Stern v. United States

85 F.2d 394 | 7th Cir. | 1936

PER CURIAM.

An indictment was returned in the District Court, charging fifteen defendants in forty-four counts, with the use of the mails in the execution of a scheme to defraud and in obtaining money and property by means of false and fraudulent representations,- in violation of section 215 of the Criminal Code (18 U.S.C.A. § 338); the indictment also charged the same defendants in one count with a violation of the conspiracy statute, section 37 of the Criminal Code (18 U.S.C.A. § 88). Of the fifteen indicted, eleven were tried, eight acquitted, and the three appellants were convicted on eighteen counts, including the conspiracy count. All three were given penitentiary sentences and' fines.

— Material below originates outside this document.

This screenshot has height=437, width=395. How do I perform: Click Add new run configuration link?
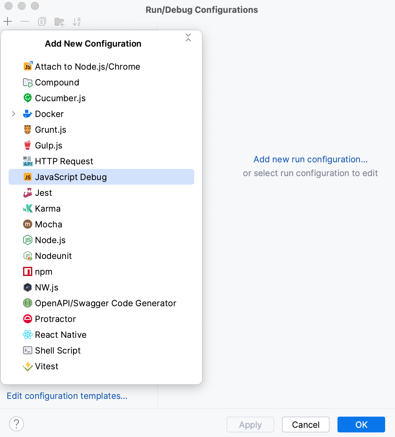[310, 159]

Thirteen reasons are advanced by appellants why the. judgment of the District Court should be reversed, some eight of which refer to rulings of the trial court on the admission or exclusion of evidence and the sufficiency of the evidence to support the verdict. No good purpose would be served by a discussion of these questions, as an examination of the record convinces us that no substantial error has intervened in this respect and that the verdict is entirely responsive to the evidence.

It is argued that there was a misjoinder of counts in the indictment and that appellants were charged with and convicted of several separate and distinct offenses, some of which may have been committed by some defendants at one time and some by other defendants at a different time. We are unable to accept this reasoning for we believe that the indictment charged in varying language one general scheme to- defraud, and the various acts shown by the evidence were but separate manifestations of the same general scheme.

Other assignments refer to alleged prejudicial statements and conduct of the District Attorney, the sufficiency of the indictment, and the propriety of permitting an indictment to go to the jury which referred to the persons alleged to have been defrauded as “victims.” Some language used by the District Attorney in his opening statement and in the argument was ill-advised and neither do we approve the word “victims” as used in the indictment, yet we are not convinced that such irregularities reacted to the prejudice of the appellants. The test on the whole is whether the appellants have had a fair trial within the purview of their constitutional guaranties. This, we believe, they have had. While it is asserted that both the jury and the court were actuated by prejudice, a careful study of the record convinces us that not only was the verdict a proper one, but that justice has been tempered with mercy.

The judgment of the District Court is affirmed.